API does not reconnect to stacks-blockchain node in some situations #1584

CharlieC3 · 2023-03-15T22:29:20Z

Describe the bug
When the postgres database and stacks-node are terminated while an API writer continues running, the API writer sometimes is unable to re-connect to the stacks-blockchain nodes after it and the postgres database come back online after being down for an extended period (~30 minutes or so).
Despite this, the API logs still continue to indicate the API writer is attempting to connect to the stacks-node as one would expect:

Warning: failed to connect to node RPC server at mainnet-stacks-blockchain-snapshot:20443

However, I still think there is something wrong here. If I try restarting the stacks-node again, the API will continue printing the above log and won't be able to connect. If I try restarting the API writer after the stacks-node and postgres db have already come back online, it starts working.
Thus, this test seems to indicate the issue resides in the API rather than the stacks-node.

The text was updated successfully, but these errors were encountered:

zone117x · 2023-03-16T12:47:17Z

If you exec into the pod when this is happening, is mainnet-stacks-blockchain-snapshot reachable with curl?
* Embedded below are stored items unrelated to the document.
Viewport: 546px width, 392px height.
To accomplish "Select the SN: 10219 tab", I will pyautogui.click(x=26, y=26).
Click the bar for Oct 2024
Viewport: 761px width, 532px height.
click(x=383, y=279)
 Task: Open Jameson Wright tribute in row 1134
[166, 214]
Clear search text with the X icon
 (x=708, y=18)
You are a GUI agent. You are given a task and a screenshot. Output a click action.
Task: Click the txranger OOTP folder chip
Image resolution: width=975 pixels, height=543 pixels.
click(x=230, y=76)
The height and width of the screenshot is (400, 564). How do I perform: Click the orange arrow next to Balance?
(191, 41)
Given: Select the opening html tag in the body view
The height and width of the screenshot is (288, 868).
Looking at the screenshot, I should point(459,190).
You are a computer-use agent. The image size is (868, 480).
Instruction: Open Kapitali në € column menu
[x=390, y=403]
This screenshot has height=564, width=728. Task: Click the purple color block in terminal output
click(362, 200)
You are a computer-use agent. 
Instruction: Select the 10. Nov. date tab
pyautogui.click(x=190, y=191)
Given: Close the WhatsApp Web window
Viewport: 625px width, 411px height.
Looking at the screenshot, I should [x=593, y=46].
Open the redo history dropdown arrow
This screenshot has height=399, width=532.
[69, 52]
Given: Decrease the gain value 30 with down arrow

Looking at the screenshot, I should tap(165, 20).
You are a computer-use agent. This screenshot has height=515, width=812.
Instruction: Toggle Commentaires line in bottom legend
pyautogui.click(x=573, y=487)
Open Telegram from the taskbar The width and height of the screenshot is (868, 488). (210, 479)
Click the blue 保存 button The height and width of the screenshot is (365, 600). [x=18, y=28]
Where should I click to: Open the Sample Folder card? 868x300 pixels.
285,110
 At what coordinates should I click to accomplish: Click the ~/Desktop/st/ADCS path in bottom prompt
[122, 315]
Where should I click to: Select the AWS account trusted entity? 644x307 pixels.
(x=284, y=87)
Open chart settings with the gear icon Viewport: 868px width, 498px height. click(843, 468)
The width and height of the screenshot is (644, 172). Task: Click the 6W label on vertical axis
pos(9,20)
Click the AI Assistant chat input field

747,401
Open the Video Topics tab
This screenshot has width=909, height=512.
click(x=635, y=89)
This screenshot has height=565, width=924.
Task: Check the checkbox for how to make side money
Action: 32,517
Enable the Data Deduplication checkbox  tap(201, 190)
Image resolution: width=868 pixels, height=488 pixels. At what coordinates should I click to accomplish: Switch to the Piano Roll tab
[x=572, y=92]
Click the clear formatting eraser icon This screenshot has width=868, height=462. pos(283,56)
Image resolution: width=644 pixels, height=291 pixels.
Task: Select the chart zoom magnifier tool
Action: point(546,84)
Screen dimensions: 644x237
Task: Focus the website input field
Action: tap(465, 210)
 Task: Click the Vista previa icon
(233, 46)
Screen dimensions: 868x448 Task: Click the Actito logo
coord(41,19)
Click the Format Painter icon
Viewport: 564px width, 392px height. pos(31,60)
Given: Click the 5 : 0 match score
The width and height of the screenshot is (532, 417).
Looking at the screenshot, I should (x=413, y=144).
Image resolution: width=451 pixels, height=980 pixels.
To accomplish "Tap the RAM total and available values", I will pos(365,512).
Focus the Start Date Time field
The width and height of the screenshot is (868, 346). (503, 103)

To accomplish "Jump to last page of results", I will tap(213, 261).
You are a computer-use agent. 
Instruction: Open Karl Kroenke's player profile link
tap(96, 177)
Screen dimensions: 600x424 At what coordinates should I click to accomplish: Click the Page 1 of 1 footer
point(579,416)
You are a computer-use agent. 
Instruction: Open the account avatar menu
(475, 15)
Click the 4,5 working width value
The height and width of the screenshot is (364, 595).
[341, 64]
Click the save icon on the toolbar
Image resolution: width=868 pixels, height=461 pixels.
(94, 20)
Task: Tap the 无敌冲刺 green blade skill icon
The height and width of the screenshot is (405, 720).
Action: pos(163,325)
I'm wondering if there is some DNS caching issue somewhere.

CharlieC3 · 2023-03-16T14:25:42Z

I'll test that next time it happens, but it doesn't occur every day. More like every two weeks or so. However, we explicitly have DNS caching disabled, so I would not expect it to be related to DNS caching.
In the meantime, anything you can find here would be a big help.

rafaelcr · 2023-03-16T15:53:06Z

Next steps: set up some alerts to get more info about this

zone117x · 2023-03-16T16:36:05Z

Here's a PR that will include verbose error details in that log entry which could help narrow down the problem: #1585

CharlieC3 · 2023-03-16T19:43:52Z

I was able to find this happening again. I've confirmed a few interesting things:

DNS caching is not a problem (IPs matched)
The API writer could not ping the stacks-node on port 20443 because 20443 was not being opened by the node
the API writer could not ping localhost:3999 because 3999 was not open
Restarting the API writer did not solve the problem
Restarting both the API writer and stacks-node fixed the problem

What's strange is this deployment was previously working, then broke without the API writer ever restarting. This means port 3999 was open, but the API closes port 3999 if it cannot contact the stacks-node for a while and enters this circular dependency.
I think that’s the actual bug, and the solution is the keep port 3999 open and responding even when the stacks-node goes down.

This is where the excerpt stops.